[Start of section]
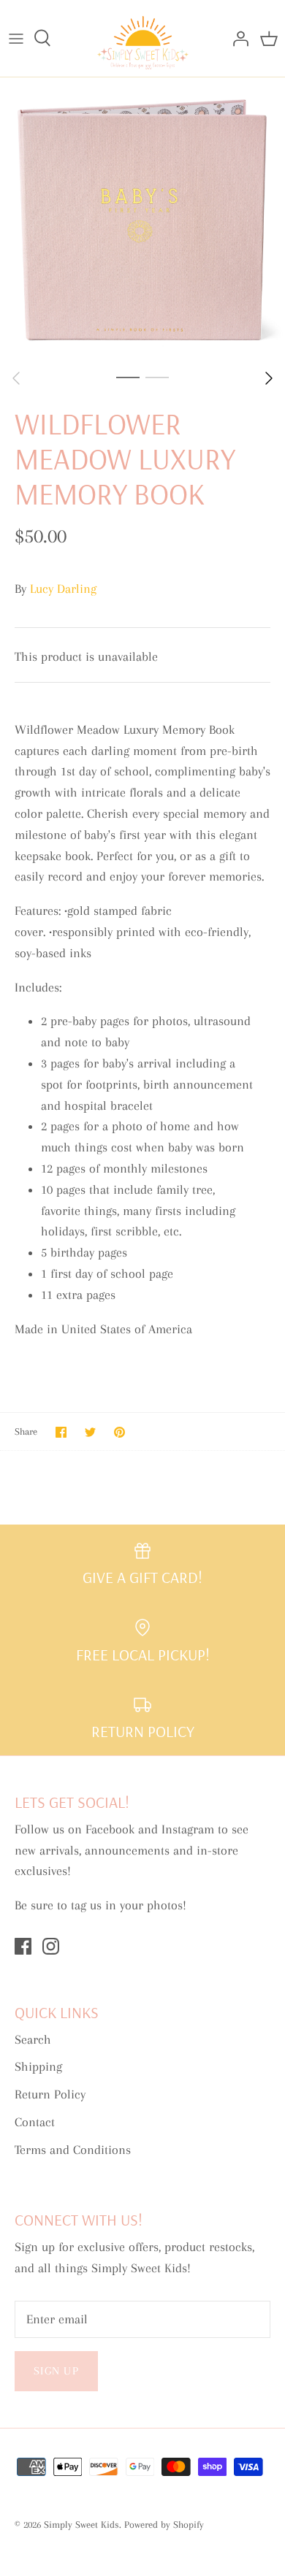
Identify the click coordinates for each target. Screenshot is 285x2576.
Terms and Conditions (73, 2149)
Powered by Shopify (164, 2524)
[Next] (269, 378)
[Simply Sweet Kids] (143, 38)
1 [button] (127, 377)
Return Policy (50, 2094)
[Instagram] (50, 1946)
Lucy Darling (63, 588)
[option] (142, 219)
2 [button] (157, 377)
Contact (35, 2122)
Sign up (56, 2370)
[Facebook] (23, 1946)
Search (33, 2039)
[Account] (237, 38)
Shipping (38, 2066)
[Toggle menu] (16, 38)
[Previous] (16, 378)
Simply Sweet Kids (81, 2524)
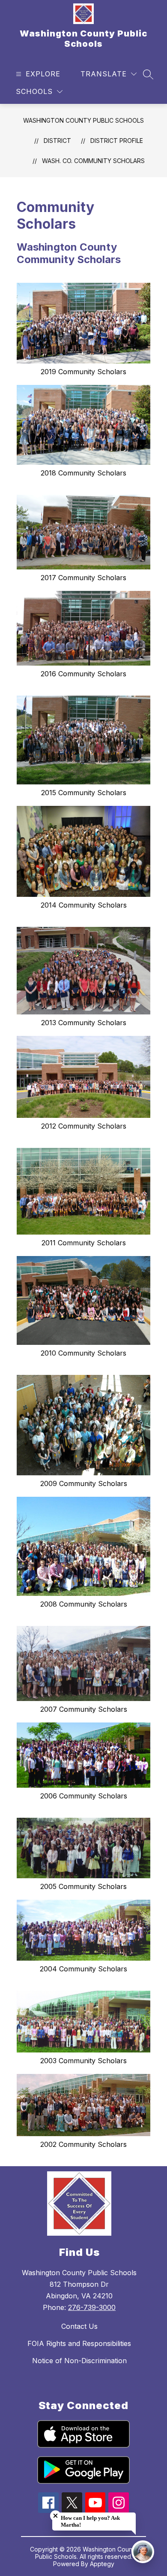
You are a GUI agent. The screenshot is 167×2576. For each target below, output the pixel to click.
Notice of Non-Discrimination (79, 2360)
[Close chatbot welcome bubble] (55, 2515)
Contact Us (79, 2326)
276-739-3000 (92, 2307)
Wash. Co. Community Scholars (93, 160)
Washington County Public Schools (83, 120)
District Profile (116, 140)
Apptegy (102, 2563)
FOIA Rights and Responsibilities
[End of section]
Problem requirements.
Pull every line containing "Simply" from the entries above and copy it.

Answer section.
[Simply Sweet Kids] (143, 38)
Simply Sweet Kids (81, 2524)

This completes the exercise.